Jupiter’s moons are leaving remarkable cold ‘footprints’ in the planet’s auroras, a phenomenon discovered through observations made by the James Webb Space Telescope (JWST). The findings highlight how these moons interact with Jupiter’s vast magnetic environment, resulting in a unique impact on the auroral displays that encircle the gas giant.
The research, led by Katie Knowles, a Ph.D. researcher at Northumbria University in the U.K., reveals that the moons—particularly the four largest known as the Galilean moons: Io, Europa, Ganymede, and Callisto—are not just passive celestial bodies. Instead, they actively engage with Jupiter’s magnetic field and surrounding plasma, which triggers energetic particles to collide with the planet’s atmosphere, creating distinctive auroral footprints aligned with their orbits.
These auroral displays on Jupiter are formed similarly to those on Earth, where charged particles propelled by the solar wind interact with the planet’s magnetic field before reaching the poles. However, the Galilean moons enhance this process. The phenomenon known as the Io Plasma Torus plays a crucial role. Io, recognized as the solar system’s most volcanic body, emits substantial amounts of charged particles that contribute to this plasma torus, held in place by Jupiter’s gravitational pull.
As the moons complete their orbits, they interact with this plasma torus and the magnetic field, driving ions towards Jupiter’s atmosphere. This interaction not only contributes to the auroras but also generates electrical currents that affect the brightness of the auroral footprints.
In September 2023, researchers Henrik Melin and Tom Stallard from Northumbria University employed the JWST to capture snapshots of Jupiter’s auroral activity. Analyzing the data, Knowles discovered an unexpected cold spot beneath an aurora linked to Io’s footprint. While the surrounding auroral region maintained a temperature of 919 degrees Fahrenheit (493 degrees Celsius), the cold spot registered only 509 degrees Fahrenheit (265 degrees Celsius).

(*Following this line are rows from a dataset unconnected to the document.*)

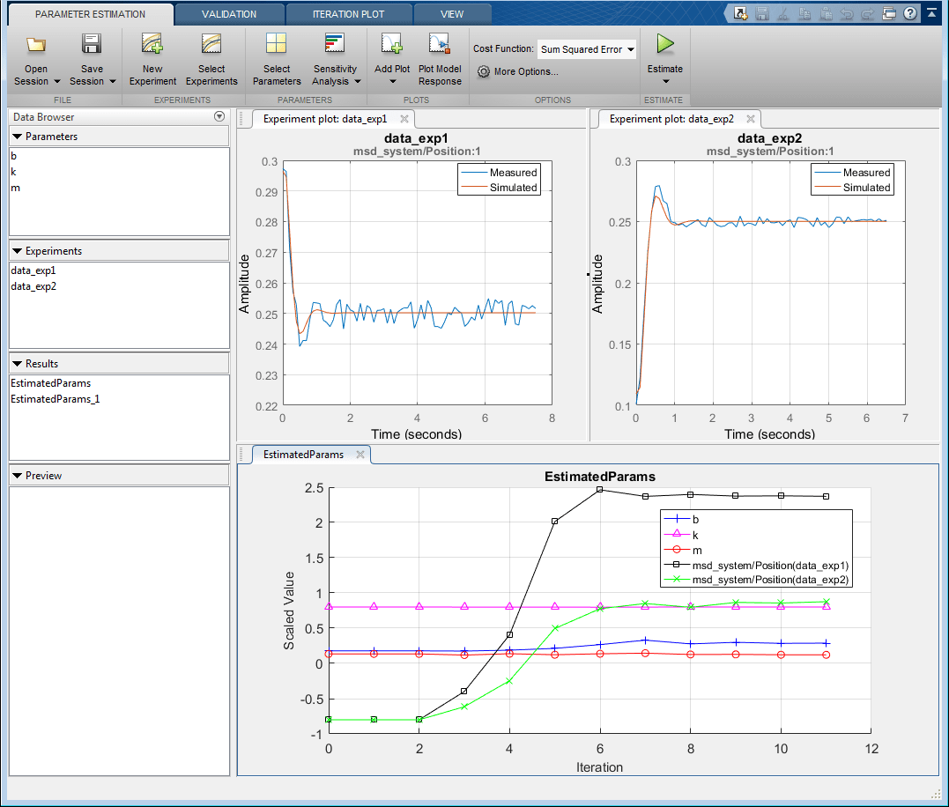Click the Sensitivity Analysis icon
Viewport: 949px width, 807px height.
335,45
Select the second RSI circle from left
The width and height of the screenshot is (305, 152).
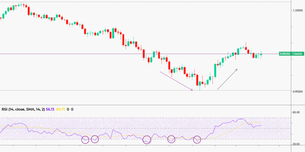pyautogui.click(x=95, y=139)
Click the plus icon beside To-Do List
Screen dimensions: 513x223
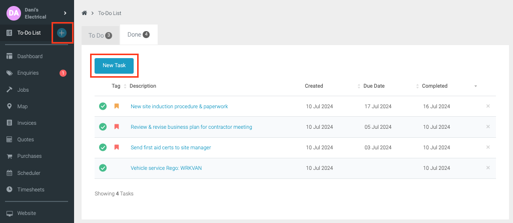[62, 33]
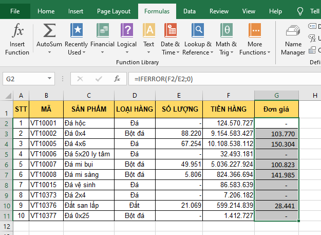Open the File menu
The height and width of the screenshot is (235, 321).
15,11
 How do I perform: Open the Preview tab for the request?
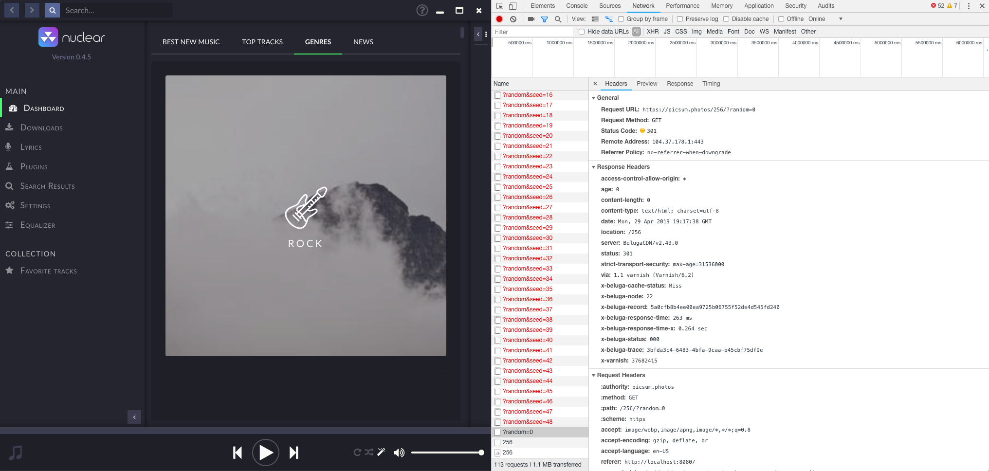646,83
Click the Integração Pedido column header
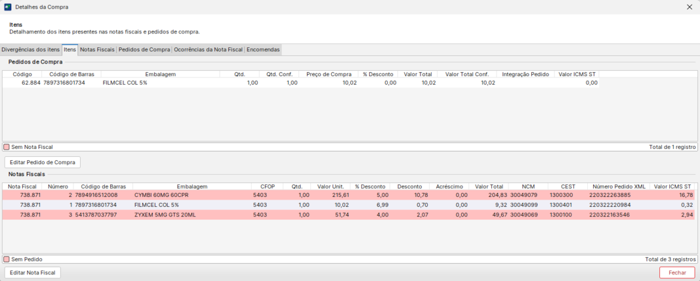 tap(525, 74)
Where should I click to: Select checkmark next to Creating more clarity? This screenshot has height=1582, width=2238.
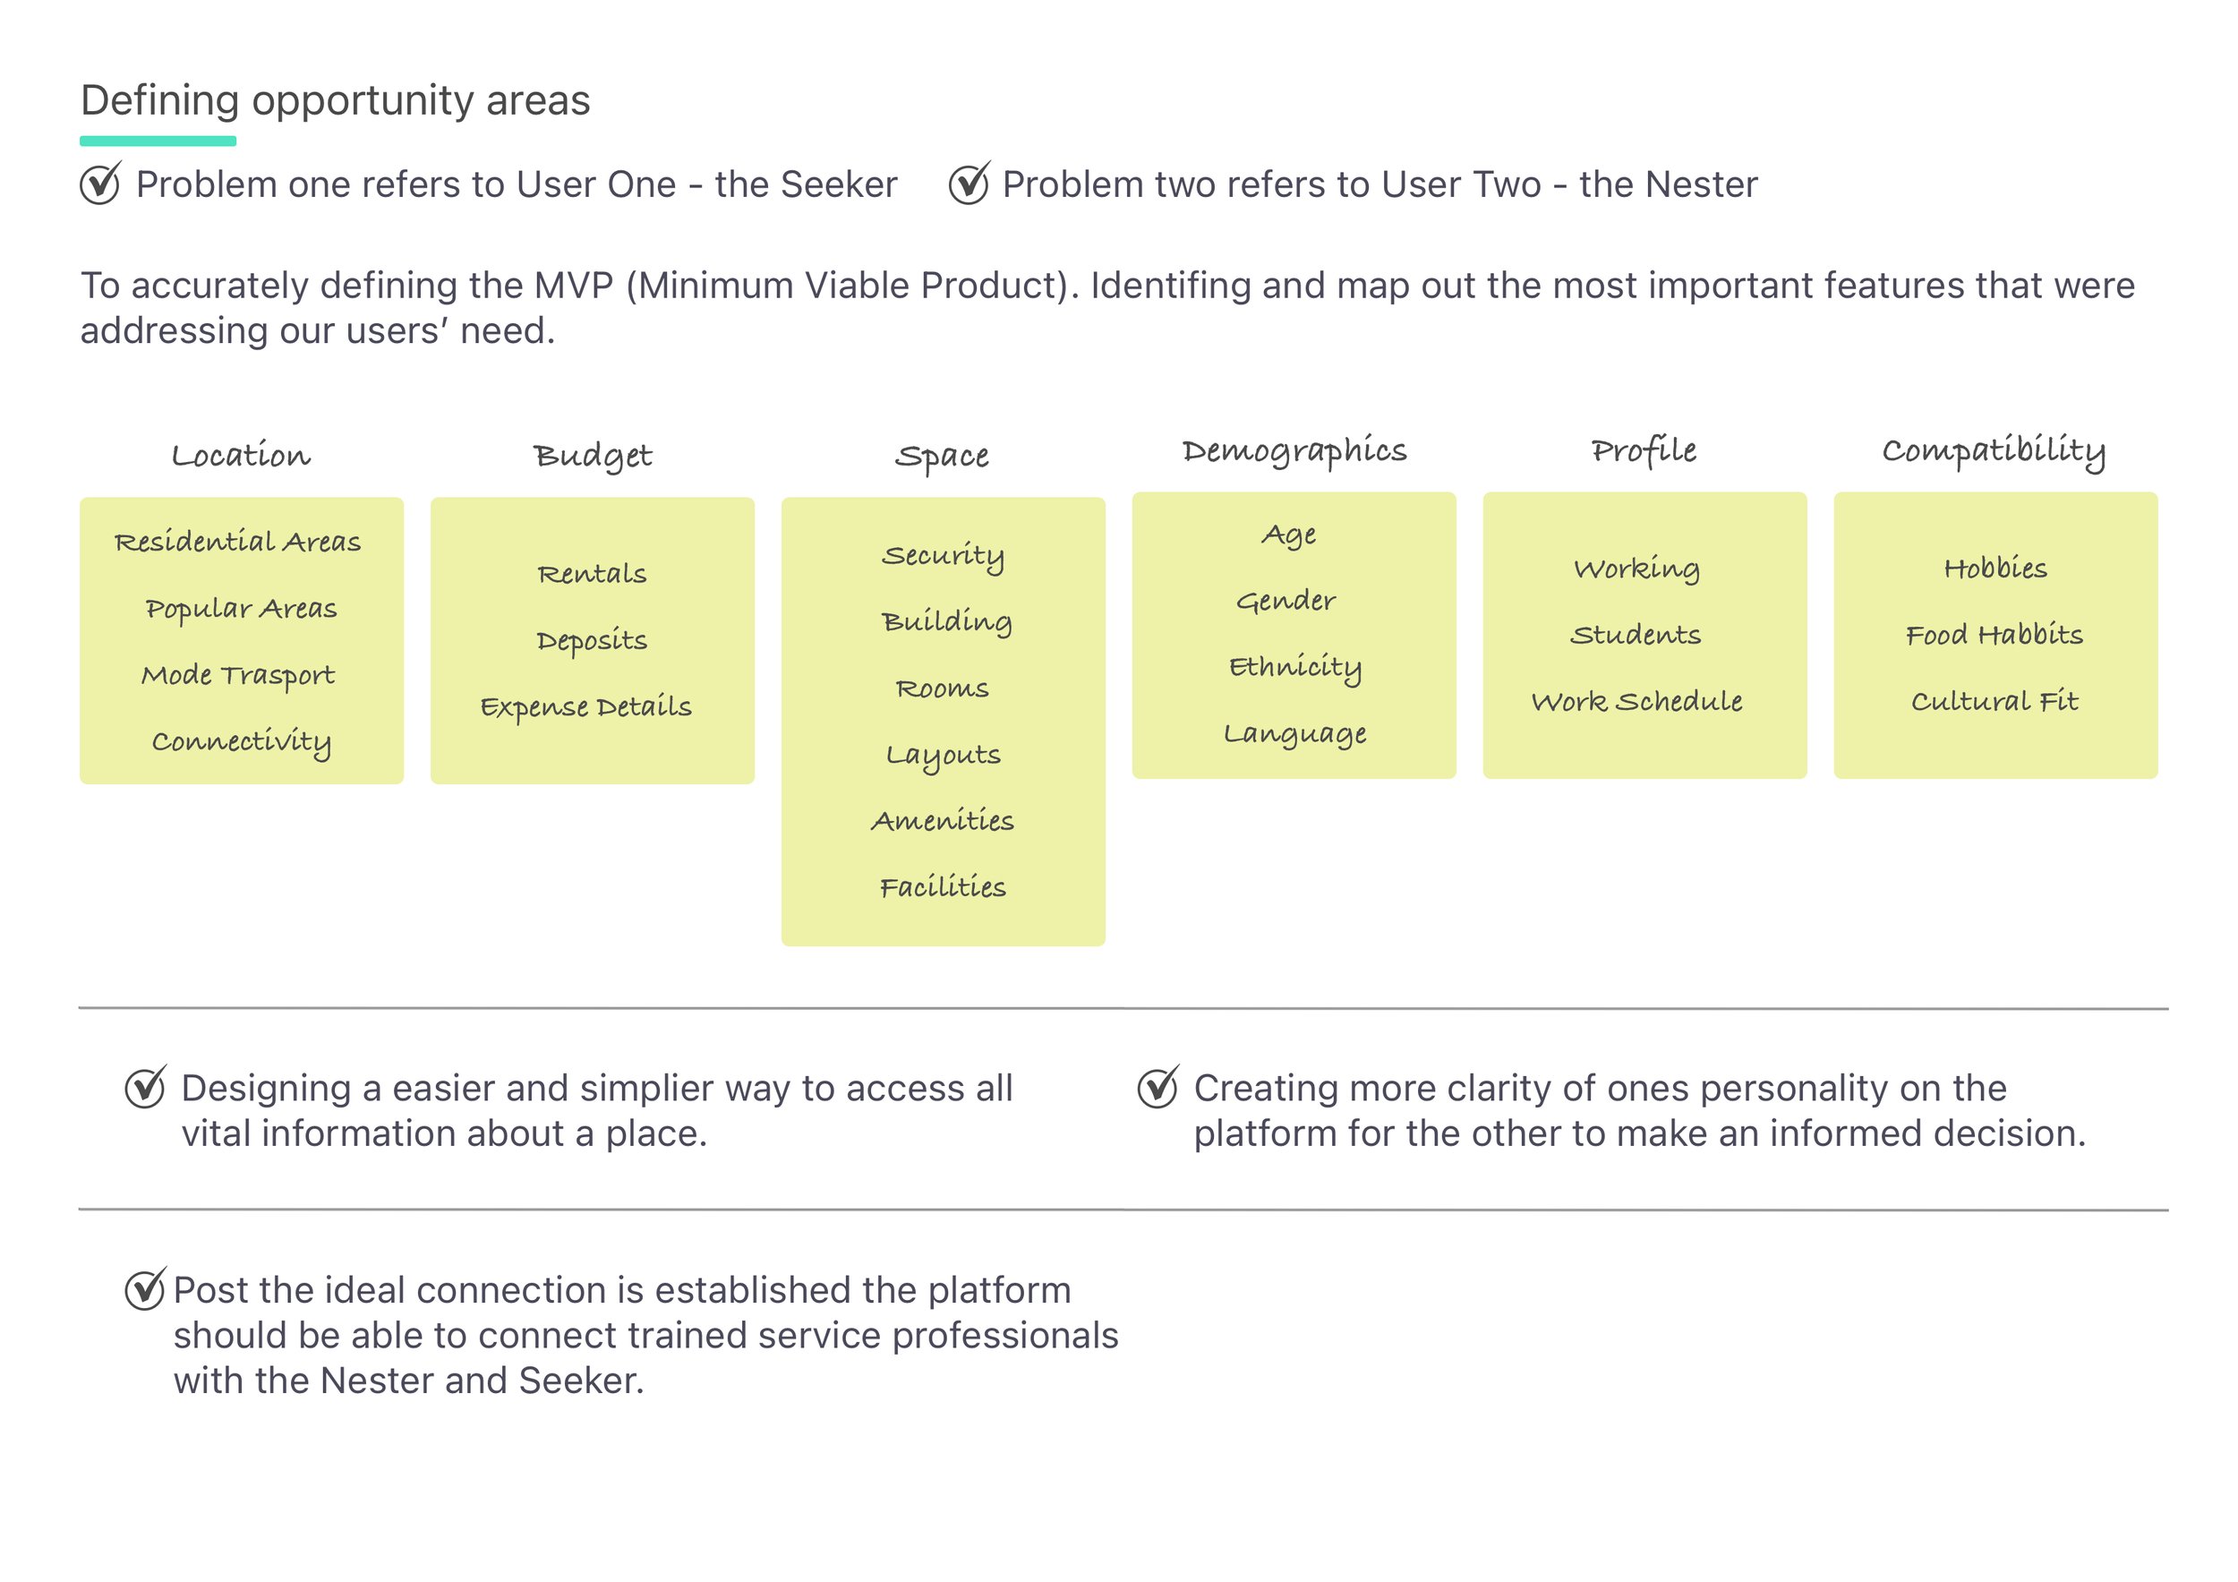[x=1159, y=1087]
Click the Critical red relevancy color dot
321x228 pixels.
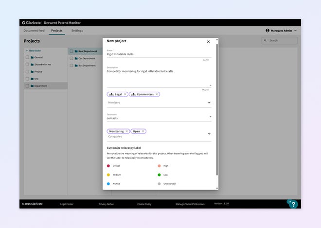[x=108, y=166]
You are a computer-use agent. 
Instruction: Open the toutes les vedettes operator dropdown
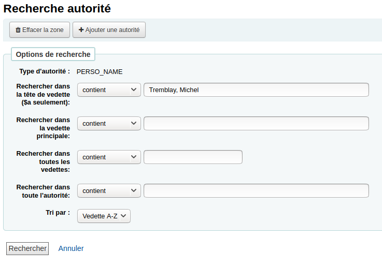click(x=109, y=157)
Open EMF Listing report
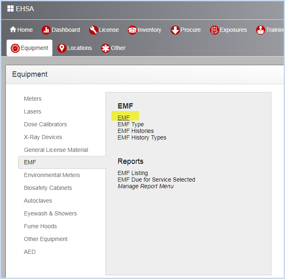 point(132,173)
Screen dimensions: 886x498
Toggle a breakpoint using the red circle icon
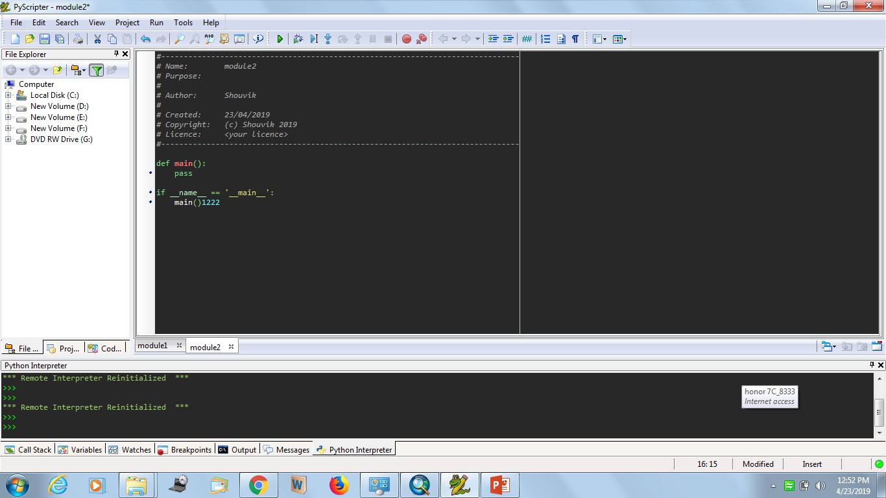407,39
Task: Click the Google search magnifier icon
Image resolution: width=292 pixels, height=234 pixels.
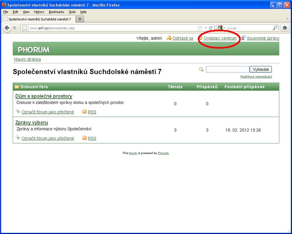Action: coord(275,28)
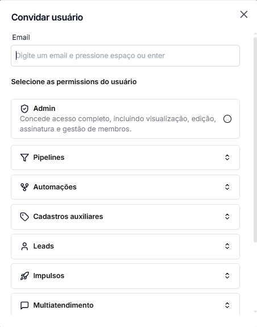This screenshot has height=327, width=257.
Task: Expand the Automações permissions chevron
Action: tap(227, 187)

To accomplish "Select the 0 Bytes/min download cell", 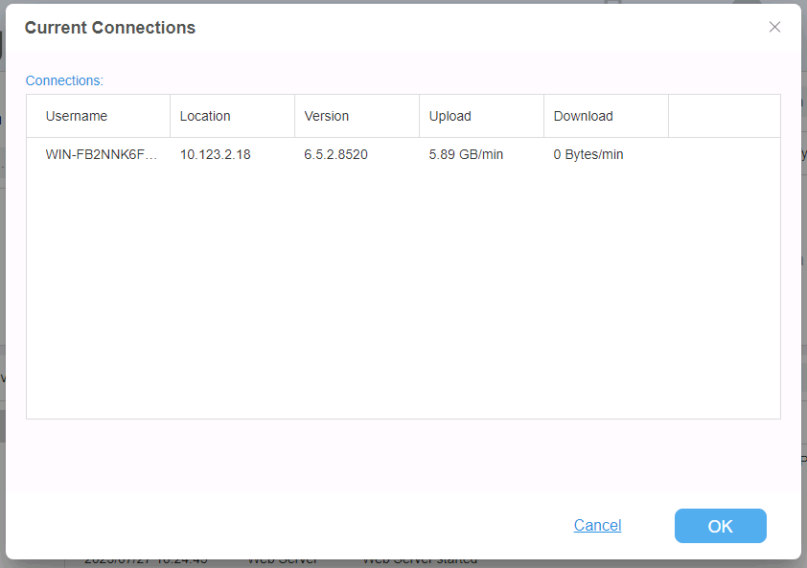I will (588, 154).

Moreover, the density of ions in the area was significantly elevated, with the trihydrogen cation (H3+) showing ion densities that were, on average, three times higher than those elsewhere in the aurora. In some instances, densities varied by as much as 45 times within that localized region. Knowles noted, “We found extreme variability in both temperature and density within Io’s auroral footprint that happened on the timescale of minutes.” This rapid change suggests a dynamic flow of high-energy electrons impacting Jupiter’s atmosphere.
Jupiter’s auroras are the most powerful in the solar system, but they are not alone. Earth’s auroras occur without similar footprints from its moon, as it does not generate sufficient interaction with Earth’s magnetic field. In contrast, Saturn’s moon, Enceladus, does influence the auroras on its planet, potentially indicating that similar cold spots may arise there.
Knowles emphasized the significance of this research, stating, “This work opens up entirely new ways of studying not just Jupiter and its other Galilean moons, but potentially other giant planets and their moon systems.” The observations made with the JWST allow scientists to witness the immediate responses of Jupiter’s atmosphere to its moons, which may shed light on processes occurring across the solar system and beyond.
Despite the groundbreaking findings, questions linger. The cold spot was only observed in one image, prompting inquiries about how frequently these phenomena occur and what mechanisms drive their formation. Knowles is poised to investigate further; she has been awarded time on NASA’s Infrared Telescope Facility in Hawaii to monitor various auroral footprints over six nights in January 2026. The results from the JWST observations were published on March 3, 2024, in the journal Geophysical Research Letters.
This ongoing research promises to deepen our understanding of the interactions between celestial bodies and their magnetic environments, revealing the complexities of auroras in our solar system.